Molecular methods are known to be important for bacterial identification (Drancourt et al., 2000; Greetham et al., 2002). For this purpose, PCR targeting the 16S-23S rRNA intergenic region, commonly called internal transcribed spacer PCR, was performed for the most representative strains using the protocol and program previously described (Kabadjova et al., 2002). Sequencing of the entire 16S gene (~1,500 bases) was carried out as well on the most representative LAB with the Taq Dye-Deoxy terminator cycle sequencing method (Genome Express, Meylan, France). Sequences were compared with that available in the National Center for Biotechnology Information blast library.
Anti-Listeria activity assay was carried as follows: 10 mL of cell-free supernatant of each LAB isolate was obtained by centrifugation (8,000 x g; 6 min at 4°C) of bacteria culture grown at 30°C for 25 h. The entire cell-free supernatant was heated during 10 min at 100°C and stored at –20°C. Bacteriocin activity was determined by the agar diffusion assay against Listeria innocua F as indictor strains according to the following: 10 µL of the preheated supernatant (cell free) was added to Elliker soft agar plates containing 107 cfu/mL of Listeria indicator strain. The growth inhibition of the indicator strain was determined after 16 h of incubation at 30°C by observing the formation of zone of inhibition around the supernatant drop.
Anti-Campylobacter activity was assessed as described by Stern et al. (2006). Approximately 0.2 mL, containing 107 cfu of each most representative strain, was suspended in normal saline, distributed onto Elliker agar, and incubated at 37°C for 24 h. Agar blocks containing the isolated colonies were aseptically cut and transferred into media such as Mueller-Hinton agar, Colombia agar supplemented with 5% blood, or both, and freshly seeded with indicator organism C. jejuni 11168 at 107 cfu/mL. Plates were incubated at 43°C for 24 to 48 h under the microaerobic atmosphere described above. Activity was assessed by observing the zone of inhibition formed around the drop. Supernatants from cultures of the most representative isolates were used instead of the agar blocks.

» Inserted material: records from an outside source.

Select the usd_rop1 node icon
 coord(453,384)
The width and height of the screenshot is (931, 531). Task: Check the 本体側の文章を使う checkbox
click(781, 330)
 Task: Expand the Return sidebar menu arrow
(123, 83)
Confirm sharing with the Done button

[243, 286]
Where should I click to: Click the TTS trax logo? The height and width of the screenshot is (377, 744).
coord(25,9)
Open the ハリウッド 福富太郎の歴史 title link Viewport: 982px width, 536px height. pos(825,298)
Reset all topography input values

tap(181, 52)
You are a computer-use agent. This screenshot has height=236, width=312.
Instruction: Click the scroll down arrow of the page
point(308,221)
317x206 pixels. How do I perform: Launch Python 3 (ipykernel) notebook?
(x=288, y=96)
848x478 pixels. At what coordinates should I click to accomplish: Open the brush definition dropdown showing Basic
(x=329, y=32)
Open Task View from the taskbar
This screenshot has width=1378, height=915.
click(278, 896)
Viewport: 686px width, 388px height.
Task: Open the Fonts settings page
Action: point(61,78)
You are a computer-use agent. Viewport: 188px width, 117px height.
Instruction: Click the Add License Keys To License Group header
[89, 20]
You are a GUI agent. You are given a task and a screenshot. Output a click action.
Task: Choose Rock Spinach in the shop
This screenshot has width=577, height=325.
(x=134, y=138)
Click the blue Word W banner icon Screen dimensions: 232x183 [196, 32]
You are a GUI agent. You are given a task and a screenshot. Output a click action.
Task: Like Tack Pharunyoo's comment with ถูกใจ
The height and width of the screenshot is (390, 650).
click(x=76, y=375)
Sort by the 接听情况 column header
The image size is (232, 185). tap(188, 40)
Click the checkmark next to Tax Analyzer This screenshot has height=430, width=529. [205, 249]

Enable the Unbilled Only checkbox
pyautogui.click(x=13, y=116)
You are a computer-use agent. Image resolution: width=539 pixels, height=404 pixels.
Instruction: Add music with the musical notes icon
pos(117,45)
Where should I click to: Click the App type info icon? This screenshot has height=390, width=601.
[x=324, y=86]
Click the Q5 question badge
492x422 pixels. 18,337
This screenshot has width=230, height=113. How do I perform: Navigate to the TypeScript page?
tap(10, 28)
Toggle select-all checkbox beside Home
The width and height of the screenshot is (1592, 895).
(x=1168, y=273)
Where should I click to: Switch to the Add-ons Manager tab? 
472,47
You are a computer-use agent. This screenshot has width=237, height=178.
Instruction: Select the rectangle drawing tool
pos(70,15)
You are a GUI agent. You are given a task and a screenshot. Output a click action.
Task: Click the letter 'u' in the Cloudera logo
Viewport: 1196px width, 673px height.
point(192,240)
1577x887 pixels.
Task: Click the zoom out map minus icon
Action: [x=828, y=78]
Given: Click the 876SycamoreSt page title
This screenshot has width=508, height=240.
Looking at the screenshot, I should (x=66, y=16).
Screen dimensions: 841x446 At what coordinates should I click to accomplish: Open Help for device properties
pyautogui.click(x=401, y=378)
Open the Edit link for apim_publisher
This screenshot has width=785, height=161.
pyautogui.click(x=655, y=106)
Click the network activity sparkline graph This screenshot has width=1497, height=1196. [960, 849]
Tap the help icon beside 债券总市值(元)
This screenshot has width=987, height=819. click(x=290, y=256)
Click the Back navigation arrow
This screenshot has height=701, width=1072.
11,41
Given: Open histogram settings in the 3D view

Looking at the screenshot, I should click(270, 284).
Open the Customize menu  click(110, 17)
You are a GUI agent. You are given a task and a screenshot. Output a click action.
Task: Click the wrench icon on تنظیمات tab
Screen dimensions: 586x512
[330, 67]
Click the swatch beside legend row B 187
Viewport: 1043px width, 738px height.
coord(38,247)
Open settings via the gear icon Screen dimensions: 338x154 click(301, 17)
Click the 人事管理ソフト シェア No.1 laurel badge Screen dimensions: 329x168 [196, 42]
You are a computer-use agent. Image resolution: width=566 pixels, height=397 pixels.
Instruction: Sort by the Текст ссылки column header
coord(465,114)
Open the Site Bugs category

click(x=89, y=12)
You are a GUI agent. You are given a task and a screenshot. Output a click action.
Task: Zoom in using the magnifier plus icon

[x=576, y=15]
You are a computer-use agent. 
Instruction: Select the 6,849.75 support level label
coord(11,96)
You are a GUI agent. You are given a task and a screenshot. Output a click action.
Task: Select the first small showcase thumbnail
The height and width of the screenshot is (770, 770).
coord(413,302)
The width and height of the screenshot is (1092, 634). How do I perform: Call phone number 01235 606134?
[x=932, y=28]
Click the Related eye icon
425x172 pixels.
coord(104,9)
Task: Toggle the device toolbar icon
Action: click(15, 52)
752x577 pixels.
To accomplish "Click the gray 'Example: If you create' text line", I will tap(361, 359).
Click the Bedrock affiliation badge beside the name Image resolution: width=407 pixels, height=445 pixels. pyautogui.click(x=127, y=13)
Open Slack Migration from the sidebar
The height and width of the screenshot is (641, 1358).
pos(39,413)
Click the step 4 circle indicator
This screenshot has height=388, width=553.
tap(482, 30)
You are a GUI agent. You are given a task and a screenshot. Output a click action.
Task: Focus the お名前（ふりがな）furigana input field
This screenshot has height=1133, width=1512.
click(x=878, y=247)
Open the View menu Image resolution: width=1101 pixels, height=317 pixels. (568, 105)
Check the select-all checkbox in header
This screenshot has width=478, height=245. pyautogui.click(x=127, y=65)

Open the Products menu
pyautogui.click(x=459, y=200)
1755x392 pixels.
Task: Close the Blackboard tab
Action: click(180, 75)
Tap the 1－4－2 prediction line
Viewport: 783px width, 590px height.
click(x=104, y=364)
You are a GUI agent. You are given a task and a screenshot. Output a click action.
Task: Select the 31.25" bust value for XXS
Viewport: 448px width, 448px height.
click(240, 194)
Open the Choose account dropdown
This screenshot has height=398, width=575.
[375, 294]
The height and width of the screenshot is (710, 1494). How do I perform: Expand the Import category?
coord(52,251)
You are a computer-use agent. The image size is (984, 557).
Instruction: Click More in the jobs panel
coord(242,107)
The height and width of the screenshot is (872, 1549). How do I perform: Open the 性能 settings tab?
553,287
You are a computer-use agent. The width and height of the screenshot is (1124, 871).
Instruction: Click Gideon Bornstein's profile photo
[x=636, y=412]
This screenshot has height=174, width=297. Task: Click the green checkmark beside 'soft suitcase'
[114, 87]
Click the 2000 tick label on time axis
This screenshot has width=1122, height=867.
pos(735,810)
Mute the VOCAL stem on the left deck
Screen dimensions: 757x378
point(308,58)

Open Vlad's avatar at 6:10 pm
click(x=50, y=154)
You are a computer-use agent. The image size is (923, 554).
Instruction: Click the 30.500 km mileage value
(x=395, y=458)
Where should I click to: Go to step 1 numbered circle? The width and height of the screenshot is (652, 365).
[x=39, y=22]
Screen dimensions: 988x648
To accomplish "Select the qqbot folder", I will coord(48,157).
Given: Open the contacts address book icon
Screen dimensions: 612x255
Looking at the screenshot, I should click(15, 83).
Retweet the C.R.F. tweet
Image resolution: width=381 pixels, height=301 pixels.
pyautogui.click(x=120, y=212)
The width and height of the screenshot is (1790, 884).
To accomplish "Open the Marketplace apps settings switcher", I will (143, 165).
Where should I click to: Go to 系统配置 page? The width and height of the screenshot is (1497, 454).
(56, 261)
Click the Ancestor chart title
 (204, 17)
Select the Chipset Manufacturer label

Nevertheless, each supernatant was treated by catalase at 500 U/mL (Merck, Dijon, France) and proteinase K at 0.2 mg/mL (Boehringer, Mannheim, Germany) to determine the proteinaceous nature of antimicrobial substances. Each supernatant was also subjected to heat treatment (10 min at 80°C) and neutralizing action to pH 6.5 with 1 M of sodium hydroxide (Merck) to examine the stability of antimicrobial peptide and discard any erroneous interpretation due to organic acid or hydrogen peroxide production.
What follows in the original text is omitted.